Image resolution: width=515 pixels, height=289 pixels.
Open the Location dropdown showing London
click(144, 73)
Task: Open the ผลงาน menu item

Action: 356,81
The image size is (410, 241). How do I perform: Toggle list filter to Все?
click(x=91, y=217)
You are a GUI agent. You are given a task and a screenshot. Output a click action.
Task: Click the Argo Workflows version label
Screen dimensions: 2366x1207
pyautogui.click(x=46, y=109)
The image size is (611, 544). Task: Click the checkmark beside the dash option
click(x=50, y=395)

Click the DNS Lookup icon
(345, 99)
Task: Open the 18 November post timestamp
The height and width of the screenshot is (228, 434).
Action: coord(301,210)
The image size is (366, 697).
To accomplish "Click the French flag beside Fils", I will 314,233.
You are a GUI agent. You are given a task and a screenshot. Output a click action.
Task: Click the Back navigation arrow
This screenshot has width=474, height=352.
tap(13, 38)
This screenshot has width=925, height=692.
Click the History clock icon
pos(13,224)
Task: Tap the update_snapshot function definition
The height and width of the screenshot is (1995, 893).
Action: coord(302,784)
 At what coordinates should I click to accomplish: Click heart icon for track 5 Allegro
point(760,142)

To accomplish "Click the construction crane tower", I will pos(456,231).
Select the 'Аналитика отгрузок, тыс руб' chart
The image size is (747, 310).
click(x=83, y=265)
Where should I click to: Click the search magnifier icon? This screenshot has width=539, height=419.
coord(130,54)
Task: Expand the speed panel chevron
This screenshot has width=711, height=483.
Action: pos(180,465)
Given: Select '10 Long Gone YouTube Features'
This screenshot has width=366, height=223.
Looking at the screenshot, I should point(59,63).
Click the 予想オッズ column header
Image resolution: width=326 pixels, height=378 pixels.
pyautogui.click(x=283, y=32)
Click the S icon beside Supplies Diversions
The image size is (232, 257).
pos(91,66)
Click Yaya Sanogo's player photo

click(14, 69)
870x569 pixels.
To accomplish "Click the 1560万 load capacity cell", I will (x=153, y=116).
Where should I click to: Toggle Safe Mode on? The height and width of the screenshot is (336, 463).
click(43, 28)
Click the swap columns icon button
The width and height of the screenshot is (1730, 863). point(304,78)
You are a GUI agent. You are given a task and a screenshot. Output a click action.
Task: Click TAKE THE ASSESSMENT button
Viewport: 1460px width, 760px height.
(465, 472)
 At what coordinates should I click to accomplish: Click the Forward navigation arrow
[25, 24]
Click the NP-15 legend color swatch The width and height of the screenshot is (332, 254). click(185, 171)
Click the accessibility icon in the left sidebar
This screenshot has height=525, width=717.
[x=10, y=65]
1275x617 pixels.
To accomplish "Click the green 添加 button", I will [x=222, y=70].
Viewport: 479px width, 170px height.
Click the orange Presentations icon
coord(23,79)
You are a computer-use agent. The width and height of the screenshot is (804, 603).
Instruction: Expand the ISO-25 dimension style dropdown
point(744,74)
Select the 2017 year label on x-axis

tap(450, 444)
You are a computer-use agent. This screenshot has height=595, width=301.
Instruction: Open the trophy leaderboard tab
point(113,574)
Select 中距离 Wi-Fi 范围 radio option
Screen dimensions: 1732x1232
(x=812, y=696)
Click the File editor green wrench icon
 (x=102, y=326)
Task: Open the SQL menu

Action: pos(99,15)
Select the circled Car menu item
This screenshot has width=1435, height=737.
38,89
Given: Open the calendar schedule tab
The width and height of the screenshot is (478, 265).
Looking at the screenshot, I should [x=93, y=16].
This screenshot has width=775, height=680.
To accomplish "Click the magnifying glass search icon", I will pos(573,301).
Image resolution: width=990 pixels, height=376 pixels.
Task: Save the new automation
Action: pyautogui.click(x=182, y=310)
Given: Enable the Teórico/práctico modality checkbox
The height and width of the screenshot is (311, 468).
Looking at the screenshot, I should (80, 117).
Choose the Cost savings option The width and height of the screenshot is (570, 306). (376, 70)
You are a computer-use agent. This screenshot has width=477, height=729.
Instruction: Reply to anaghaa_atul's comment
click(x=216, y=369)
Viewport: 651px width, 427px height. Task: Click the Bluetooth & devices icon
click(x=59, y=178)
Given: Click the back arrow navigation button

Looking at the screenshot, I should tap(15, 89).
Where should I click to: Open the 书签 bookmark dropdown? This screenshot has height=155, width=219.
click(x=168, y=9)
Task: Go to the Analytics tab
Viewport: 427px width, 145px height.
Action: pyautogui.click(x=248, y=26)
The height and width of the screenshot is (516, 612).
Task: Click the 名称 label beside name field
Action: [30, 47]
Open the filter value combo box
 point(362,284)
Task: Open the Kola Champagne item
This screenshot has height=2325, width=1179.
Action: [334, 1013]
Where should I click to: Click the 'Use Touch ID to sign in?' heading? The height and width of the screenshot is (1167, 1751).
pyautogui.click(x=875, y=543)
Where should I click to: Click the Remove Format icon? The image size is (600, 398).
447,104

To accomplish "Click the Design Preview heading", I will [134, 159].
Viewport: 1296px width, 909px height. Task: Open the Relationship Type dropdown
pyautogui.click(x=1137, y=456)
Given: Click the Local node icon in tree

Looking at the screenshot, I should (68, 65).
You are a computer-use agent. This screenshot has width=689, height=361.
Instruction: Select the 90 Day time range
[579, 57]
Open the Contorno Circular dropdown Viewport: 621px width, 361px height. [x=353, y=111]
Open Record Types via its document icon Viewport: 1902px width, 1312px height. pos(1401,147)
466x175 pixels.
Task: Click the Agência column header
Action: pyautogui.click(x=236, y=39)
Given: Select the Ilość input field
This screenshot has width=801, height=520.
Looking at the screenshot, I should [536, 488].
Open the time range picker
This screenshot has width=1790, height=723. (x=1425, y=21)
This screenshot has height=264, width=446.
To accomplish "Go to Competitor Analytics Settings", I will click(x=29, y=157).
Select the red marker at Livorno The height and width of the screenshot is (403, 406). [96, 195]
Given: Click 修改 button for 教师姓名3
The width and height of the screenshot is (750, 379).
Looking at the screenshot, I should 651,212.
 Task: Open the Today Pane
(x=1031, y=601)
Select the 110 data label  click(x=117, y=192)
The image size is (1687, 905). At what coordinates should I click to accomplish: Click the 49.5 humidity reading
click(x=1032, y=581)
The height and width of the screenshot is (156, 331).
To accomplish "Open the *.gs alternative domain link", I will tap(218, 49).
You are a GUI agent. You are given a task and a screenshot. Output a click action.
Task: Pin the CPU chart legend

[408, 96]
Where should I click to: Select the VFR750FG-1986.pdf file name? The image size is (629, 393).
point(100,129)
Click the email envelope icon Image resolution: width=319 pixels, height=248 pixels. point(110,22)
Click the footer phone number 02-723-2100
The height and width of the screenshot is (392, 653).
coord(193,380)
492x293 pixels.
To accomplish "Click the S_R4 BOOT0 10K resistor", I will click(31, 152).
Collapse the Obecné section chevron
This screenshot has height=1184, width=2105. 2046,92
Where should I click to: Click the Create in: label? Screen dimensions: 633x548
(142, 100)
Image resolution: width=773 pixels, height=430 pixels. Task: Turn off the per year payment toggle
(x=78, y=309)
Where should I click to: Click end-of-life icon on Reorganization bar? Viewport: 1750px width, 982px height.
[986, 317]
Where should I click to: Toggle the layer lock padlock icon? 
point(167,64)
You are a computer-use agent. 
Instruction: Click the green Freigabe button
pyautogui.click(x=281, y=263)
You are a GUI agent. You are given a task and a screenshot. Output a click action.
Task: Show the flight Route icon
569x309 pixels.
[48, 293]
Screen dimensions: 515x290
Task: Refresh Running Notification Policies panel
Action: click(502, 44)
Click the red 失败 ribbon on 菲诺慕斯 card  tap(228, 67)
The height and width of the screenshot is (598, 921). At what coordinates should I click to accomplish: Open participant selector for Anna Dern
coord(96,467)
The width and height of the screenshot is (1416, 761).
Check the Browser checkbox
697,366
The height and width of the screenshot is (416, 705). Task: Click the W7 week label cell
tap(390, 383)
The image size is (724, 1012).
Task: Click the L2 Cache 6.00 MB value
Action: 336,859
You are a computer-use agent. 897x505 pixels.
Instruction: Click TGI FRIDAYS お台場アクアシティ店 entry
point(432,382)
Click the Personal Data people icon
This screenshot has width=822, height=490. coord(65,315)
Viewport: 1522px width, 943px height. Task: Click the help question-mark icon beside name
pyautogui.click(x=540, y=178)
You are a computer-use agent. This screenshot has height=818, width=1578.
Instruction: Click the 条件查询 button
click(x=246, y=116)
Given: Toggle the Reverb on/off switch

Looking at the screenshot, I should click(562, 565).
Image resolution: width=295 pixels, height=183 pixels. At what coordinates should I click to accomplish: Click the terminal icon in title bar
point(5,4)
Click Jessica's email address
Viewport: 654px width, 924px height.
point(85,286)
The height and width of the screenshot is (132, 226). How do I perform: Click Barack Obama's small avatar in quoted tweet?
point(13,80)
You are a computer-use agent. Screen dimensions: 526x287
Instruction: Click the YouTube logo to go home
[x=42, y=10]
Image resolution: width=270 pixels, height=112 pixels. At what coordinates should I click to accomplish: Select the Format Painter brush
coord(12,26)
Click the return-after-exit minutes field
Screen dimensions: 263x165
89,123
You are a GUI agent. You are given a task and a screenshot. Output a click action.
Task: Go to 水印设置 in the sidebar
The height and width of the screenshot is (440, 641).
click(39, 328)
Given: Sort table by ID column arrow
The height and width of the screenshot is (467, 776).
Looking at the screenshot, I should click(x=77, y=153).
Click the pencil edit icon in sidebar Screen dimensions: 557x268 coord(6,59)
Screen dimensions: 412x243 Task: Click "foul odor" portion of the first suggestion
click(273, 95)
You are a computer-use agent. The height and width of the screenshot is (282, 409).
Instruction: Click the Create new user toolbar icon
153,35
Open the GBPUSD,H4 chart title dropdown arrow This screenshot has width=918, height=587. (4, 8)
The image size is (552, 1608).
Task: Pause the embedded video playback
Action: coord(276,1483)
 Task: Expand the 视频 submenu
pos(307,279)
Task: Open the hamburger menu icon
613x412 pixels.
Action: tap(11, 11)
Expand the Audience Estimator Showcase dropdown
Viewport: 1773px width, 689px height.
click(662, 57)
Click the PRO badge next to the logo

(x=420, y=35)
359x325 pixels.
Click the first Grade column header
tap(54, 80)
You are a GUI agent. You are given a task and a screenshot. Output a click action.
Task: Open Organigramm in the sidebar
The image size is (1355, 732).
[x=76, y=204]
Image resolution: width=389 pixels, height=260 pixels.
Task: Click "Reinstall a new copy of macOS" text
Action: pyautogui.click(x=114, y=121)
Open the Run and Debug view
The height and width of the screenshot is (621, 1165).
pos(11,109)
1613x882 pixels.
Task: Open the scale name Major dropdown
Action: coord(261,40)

..............................

# TO BE DONE
Copy out every line of the rows above that contains the string "Create", matching case exactly.

# RESPONSE TO THE TASK
Where should I click to: Click the Create in: label? Screen dimensions: 633x548
Instruction: Click the Create new user toolbar icon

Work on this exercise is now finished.